◆ **WORK INSTRUCTIONS**
All records that follow are to be output exactly.

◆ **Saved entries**
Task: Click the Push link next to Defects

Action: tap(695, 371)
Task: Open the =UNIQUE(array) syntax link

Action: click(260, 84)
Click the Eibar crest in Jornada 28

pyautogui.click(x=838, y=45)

◆ **EXPECTED ANSWER**
Task: Click the Push link next to Defects

Action: tap(695, 371)
Task: Open the =UNIQUE(array) syntax link

Action: click(260, 84)
Click the Eibar crest in Jornada 28

pyautogui.click(x=838, y=45)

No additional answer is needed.